While Martin Llanos (Buitrago) consolidated power in the south and the north of Casanare with the Autodefensas Campesinas del Casanare (ACC), paramilitaries aligned with Carlos Castaño began to move into part of the Guaviare, Meta, Casanare and Araca. Castaño, a founder and former leader of the AUC who was later killed by his own men, along with Salvatore Mancuso and supported by members of the security forces came to the Casanare with members of the Autodefensas Campesinas de Córdoba y Urabá (ACCU) and killed over 50 people near Meta in 1997.

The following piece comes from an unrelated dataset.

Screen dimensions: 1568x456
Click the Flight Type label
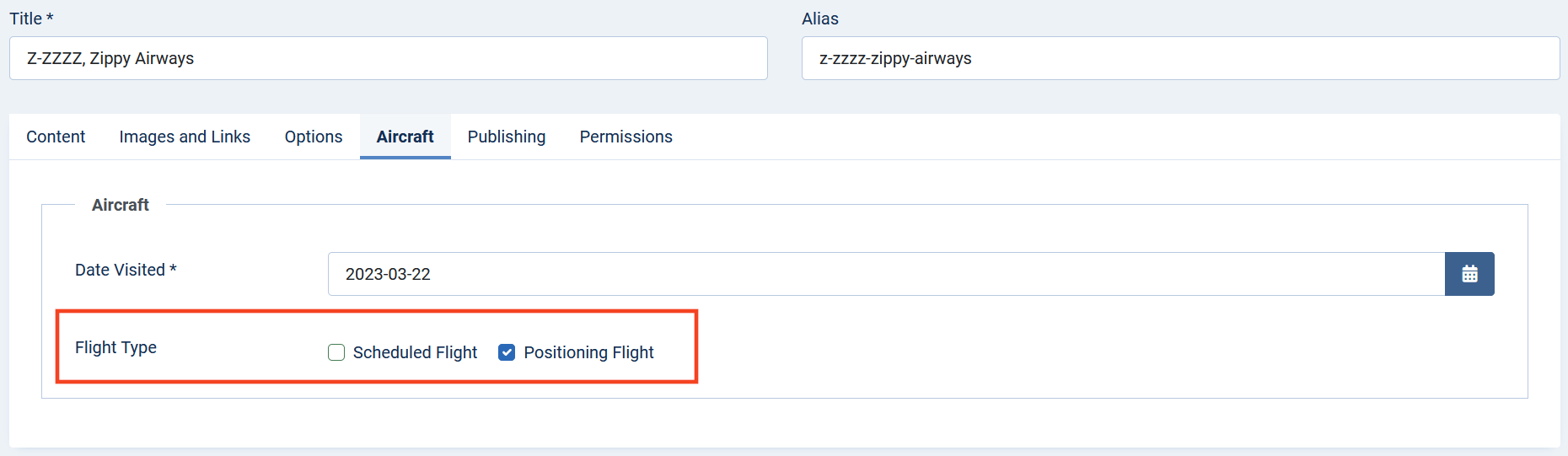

The slaughter was supported by the Self-Defense of Casanare. But soon a feud developed between the Martin Llanos group and the Casanare paramilitaries. This was deepened with the slaughter of 11 members of a judicial commission who were investigating a land dispute in October 1997. The massacre, ordered by Martin Llanos offended Carlos Castaño.

By this time, Castaño forces pushed into Casanare and Arauca, and clashes resulted with FARC and ELN guerrillas. The arrival of Castano’s men also produced divisions within the ACC amongst its southern and northern factions, the latter commanded by Luis Eduardo Ramirez Vargas, alias ‘HK’, who was later killed by police in Bogotá in December 2005.

War drives the clashing factions insane
With Castanos entrance into the area, Llanos began to feel threatened.

Ex fighters said Martín Llanos began to step up extortion, kill farmers to seize land, and exert political pressure remain in control of Casanare. “Llanos was going crazy. He did not allow anyone to within 30 feet of him, and if he suspected someone would turn him, they would be tortured and later assassinated. Several youths were killed and returned to their families in black plastic bags. Dozens of his men were executed like this in Puerto Lopez, on mere suspicion,” said residents of Puerto Lopez, who saw the corpses.

Llanos’ paranoia drove him to kill people close to him, such as Victor Feliciano Alfonso along with his wife Martha Nelly Chavez, and Juan Manuel Feliciano Chaves and four others in February, 2000. Only Victor Francisco Feliciano was left alive, who denied family ties to drug trafficking.

Llanos began to lose control of the northern department, especially Yopal, where the population was caught in the midst of war.

An all-out war without truce ensued in April, 2001 which drew about 15,000 people out to protest about the lapse in security. That day traders, farmers, civilians and politicians shook their fear and called for and end to violence under banners saying: “Our silence is filling the graves of the plains of Casanareño.

The fighting intensified and to the point that 10 people per week were killed. However the police recorded that, in the first quarter of 2001, there were only 85 murders. Official statistics showed deep differences with the reports of the Ombudsman, according to whom, between 1997 and the first three months of 2001, there were 31 massacres, of which 12 were in Yopal during the first months of 2001.

In 2001, 2,404 farmers were displaced. Still, authorities described Casanare as “a haven of peace.”

In April 2001 Llanos also called forced meetings of ordinary citizens,from taxi drivers to teachers, to use them for his own gains. In one meeting 200 teachers arrived near Monterey, where the paramilitary leader declared: “Those who vote for the Democratic candidate or for Horacio Serpa, should assume the consequences,” said a teacher who attended the meeting and is now a refugee in Villavicencio.